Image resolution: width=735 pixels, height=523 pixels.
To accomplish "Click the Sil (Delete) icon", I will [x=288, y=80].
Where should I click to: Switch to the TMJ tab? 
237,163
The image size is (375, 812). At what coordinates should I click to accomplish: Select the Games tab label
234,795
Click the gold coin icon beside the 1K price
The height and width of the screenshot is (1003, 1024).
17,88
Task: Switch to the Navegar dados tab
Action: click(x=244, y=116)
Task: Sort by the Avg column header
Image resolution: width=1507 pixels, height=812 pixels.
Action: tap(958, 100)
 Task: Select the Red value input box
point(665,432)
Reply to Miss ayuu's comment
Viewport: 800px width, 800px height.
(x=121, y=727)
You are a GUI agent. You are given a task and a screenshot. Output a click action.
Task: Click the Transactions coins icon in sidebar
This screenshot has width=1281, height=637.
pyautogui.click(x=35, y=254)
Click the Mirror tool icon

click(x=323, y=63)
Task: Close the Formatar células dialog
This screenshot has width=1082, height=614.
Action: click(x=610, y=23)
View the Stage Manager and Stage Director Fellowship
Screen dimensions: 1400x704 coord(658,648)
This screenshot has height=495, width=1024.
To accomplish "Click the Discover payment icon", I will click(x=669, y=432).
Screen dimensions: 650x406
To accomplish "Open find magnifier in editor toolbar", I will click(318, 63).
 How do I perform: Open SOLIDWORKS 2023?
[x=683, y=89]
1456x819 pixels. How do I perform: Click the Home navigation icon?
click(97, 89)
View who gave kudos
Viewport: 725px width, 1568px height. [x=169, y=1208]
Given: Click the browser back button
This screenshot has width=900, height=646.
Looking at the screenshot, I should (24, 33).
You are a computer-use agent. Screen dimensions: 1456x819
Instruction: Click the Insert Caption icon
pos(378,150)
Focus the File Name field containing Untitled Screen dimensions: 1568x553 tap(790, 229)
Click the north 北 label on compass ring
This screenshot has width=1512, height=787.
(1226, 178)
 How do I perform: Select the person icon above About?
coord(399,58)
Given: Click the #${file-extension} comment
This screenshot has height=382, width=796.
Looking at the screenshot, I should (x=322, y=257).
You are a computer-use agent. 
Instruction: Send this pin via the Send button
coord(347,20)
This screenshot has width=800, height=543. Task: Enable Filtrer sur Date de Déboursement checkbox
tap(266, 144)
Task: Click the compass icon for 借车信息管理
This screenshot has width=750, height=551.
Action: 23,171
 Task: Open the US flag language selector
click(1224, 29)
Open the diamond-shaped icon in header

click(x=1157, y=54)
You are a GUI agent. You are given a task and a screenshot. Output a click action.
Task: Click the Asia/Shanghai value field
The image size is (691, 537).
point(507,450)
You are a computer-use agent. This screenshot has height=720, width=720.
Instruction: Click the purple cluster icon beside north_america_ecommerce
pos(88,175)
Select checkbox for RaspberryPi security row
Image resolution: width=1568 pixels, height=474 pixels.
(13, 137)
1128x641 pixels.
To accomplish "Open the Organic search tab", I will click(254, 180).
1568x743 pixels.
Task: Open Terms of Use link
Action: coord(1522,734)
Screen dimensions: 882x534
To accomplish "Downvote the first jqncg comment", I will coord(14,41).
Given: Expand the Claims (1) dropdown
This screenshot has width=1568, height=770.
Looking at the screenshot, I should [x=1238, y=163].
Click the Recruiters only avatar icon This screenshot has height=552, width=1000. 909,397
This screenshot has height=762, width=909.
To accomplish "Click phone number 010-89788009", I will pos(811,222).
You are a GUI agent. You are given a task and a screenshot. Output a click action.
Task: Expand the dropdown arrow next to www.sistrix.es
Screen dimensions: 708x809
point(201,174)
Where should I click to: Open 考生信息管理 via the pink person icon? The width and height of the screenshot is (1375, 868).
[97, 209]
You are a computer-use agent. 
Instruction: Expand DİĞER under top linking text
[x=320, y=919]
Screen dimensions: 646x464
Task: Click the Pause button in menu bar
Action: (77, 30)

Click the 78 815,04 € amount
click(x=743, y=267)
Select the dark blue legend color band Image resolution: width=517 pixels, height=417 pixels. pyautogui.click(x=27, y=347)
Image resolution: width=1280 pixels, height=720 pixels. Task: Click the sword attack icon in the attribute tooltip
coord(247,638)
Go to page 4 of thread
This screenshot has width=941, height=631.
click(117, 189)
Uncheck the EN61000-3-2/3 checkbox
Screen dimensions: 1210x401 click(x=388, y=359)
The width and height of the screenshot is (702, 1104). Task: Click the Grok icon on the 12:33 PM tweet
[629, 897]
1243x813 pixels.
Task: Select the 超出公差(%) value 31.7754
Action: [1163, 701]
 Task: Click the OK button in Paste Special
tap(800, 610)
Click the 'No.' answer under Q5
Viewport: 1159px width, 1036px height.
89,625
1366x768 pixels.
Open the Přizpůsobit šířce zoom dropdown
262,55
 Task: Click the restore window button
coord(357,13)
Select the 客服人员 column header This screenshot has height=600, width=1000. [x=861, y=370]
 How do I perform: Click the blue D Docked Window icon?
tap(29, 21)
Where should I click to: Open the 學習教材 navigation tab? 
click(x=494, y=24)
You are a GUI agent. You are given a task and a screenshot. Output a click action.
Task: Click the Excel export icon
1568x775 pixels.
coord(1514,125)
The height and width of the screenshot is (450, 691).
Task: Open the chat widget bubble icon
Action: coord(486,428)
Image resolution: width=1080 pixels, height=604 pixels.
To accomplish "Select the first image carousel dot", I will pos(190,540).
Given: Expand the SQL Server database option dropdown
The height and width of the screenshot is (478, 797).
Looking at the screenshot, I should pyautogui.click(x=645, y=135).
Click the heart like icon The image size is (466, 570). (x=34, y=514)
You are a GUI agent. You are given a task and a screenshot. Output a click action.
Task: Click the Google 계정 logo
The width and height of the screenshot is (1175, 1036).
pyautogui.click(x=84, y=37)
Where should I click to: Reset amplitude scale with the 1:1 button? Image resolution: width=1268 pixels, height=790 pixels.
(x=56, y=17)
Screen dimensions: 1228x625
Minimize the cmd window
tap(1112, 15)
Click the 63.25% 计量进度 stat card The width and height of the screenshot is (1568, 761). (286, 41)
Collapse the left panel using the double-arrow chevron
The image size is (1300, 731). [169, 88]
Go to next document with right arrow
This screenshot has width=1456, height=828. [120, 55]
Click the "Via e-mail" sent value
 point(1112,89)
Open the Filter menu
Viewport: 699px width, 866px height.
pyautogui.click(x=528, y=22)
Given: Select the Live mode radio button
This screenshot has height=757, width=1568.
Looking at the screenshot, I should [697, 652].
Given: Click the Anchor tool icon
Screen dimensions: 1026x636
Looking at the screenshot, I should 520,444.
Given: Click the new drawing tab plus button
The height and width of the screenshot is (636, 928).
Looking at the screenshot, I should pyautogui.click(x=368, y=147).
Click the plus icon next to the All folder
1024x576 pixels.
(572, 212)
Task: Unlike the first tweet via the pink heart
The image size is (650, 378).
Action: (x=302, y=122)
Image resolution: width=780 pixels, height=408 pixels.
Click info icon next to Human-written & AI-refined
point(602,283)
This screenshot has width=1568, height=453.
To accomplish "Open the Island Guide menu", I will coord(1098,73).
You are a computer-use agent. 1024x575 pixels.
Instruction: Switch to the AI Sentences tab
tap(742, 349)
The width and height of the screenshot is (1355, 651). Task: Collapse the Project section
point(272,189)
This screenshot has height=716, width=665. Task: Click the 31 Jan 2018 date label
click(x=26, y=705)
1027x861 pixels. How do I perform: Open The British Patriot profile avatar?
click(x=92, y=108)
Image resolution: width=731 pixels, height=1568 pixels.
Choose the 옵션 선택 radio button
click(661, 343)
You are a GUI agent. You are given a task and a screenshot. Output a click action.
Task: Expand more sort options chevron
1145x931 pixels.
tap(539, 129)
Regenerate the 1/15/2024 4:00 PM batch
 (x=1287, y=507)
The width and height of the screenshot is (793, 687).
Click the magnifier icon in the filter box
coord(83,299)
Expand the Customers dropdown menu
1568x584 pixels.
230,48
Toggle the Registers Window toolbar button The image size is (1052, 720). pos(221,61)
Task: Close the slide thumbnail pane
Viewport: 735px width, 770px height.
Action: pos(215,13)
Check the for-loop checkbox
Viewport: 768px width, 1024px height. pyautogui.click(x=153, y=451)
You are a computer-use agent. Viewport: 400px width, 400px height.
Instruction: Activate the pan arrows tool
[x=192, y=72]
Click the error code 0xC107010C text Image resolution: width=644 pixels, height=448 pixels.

------------------------

[WHAT IS BEING ASKED]
The entries above hold the needed span. Transcribe exactly the lines from the one with "This screenshot has height=757, width=1568." to the one with "Task: Expand more sort options chevron", both included.

[REPLY TO THE EXERCISE]
This screenshot has height=757, width=1568.
Looking at the screenshot, I should [697, 652].
Given: Click the Anchor tool icon
Screen dimensions: 1026x636
Looking at the screenshot, I should 520,444.
Given: Click the new drawing tab plus button
The height and width of the screenshot is (636, 928).
Looking at the screenshot, I should pyautogui.click(x=368, y=147).
Click the plus icon next to the All folder
1024x576 pixels.
(572, 212)
Task: Unlike the first tweet via the pink heart
The image size is (650, 378).
Action: (x=302, y=122)
Image resolution: width=780 pixels, height=408 pixels.
Click info icon next to Human-written & AI-refined
point(602,283)
This screenshot has width=1568, height=453.
To accomplish "Open the Island Guide menu", I will coord(1098,73).
You are a computer-use agent. 1024x575 pixels.
Instruction: Switch to the AI Sentences tab
tap(742, 349)
The width and height of the screenshot is (1355, 651). Task: Collapse the Project section
point(272,189)
This screenshot has height=716, width=665. Task: Click the 31 Jan 2018 date label
click(x=26, y=705)
1027x861 pixels. How do I perform: Open The British Patriot profile avatar?
click(x=92, y=108)
Image resolution: width=731 pixels, height=1568 pixels.
Choose the 옵션 선택 radio button
click(661, 343)
You are a GUI agent. You are given a task and a screenshot. Output a click action.
Task: Expand more sort options chevron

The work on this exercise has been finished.